Ketua Satgas Saber Pungli Provinsi Jawa Barat, Kombes Pol Kalingga Rendra, menyatakan bahwa praktik pungli dapat merusak sendi-sendi kehidupan berbangsa dan bernegara. Sesuai dengan Peraturan Presiden No 87 Tahun 2016, Satgas Saber Pungli Jabar telah mencanangkan dua sukses: sukses pencegahan atau sosialisasi, dan sukses penindakan.
“Satgas Saber Pungli telah melakukan sosialisasi kepada pejabat di Dinas Pendidikan, kepala sekolah, peserta didik, dan masyarakat,” kata Kalingga.
Tujuan pembuatan film “Hantu di Sekolah” adalah sebagai terobosan kreatif untuk mencegah pungli di sekolah.
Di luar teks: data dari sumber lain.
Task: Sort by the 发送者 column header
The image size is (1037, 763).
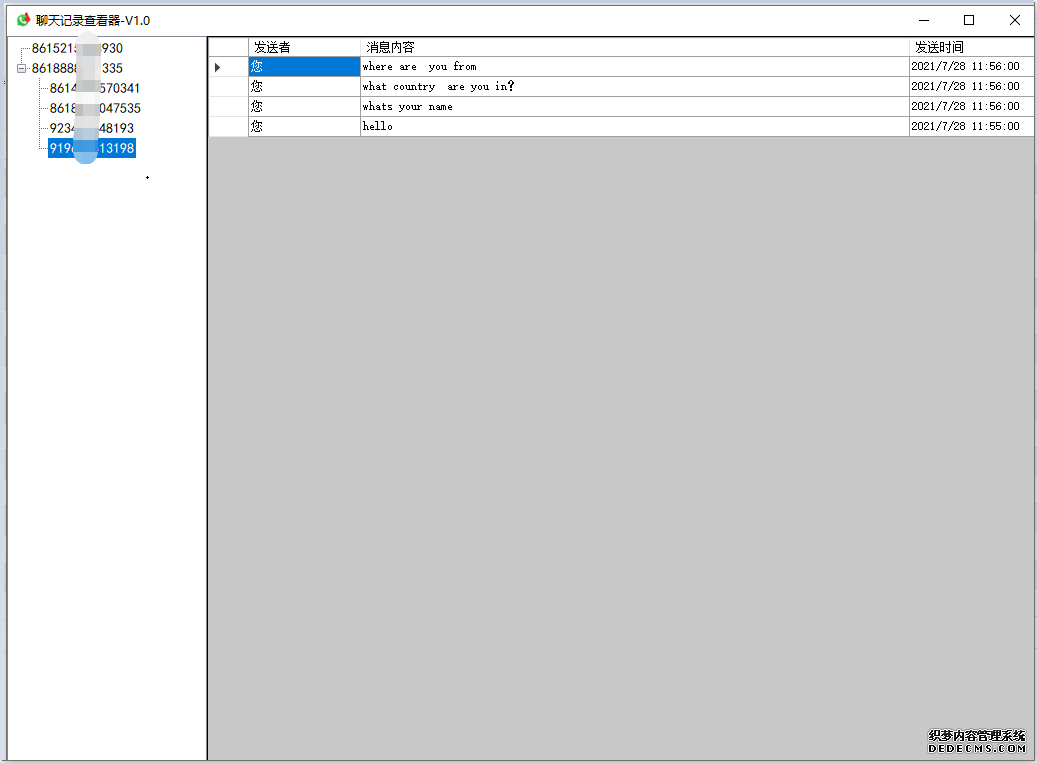Action: (x=303, y=47)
Film ini dikerjakan selama kurang lebih tiga bulan dan diluncurkan di hadapan sekitar 848 peserta yang hadir serta 497 partisipan online, belum termasuk penonton melalui live streaming YouTube.
“Kami bersama Pak Pj Gubernur, Ketua DPRD, Kapolda, Pangdam, Kajati, dan masyarakat di dunia pendidikan siap memelihara, menjaga kejujuran, dan mengamankan PPDB 2024 agar berjalan sesuai aturan dan tanpa kecurangan,” tutup Kalingga.
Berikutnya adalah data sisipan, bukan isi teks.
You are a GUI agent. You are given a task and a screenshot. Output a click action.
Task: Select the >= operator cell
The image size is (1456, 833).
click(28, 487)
### Sinopsis Film “Hantu di Sekolah”
Film “Hantu di Sekolah” menceritakan seorang siswa baru di sebuah SMA negeri bernama Dea, yang diperankan oleh Haura Lathifa Rizky, bersama temannya Rachel, diperankan oleh Clarice Cutie, dan seorang alumni bernama Farhan, diperankan oleh Farell Akbar. Ketiga tokoh ini berusaha membongkar praktik pungli yang menghantui para siswa dan orang tua murid, didalangi oleh kepala sekolah bernama Supriyatna, diperankan oleh Kiki Narendra.
Cerita dimulai saat Dea menemukan kejanggalan di sekolah barunya, mulai dari masa PPDB. Dea menemukan temannya yang masuk sekolah favorit meski tidak memenuhi kriteria dengan bantuan orang dalam. Selain itu, harga seragam sekolah yang harus dibeli oleh peserta didik baru tidak wajar.
Kejanggalan lainnya termasuk guru yang memaksa siswa membeli buku paket tambahan, les tambahan di luar jam sekolah, hingga kewajiban membeli tiket kolam renang meski siswa sedang berhalangan mengikuti kegiatan renang di mata pelajaran olahraga.
Film ini juga menyoroti penyelewengan Bantuan Operasional Sekolah (BOS) oleh Kepala Sekolah Supriyatna.
Dea, bersama Rachel dan Farhan, bertekad membongkar kebobrokan di lingkungan sekolah. Setelah mengumpulkan bukti, Dea melapor ke ibunya dan meneruskan kasus tersebut ke Satgas Saber Pungli Jabar. Akhirnya, Supriyatna diproses hukum.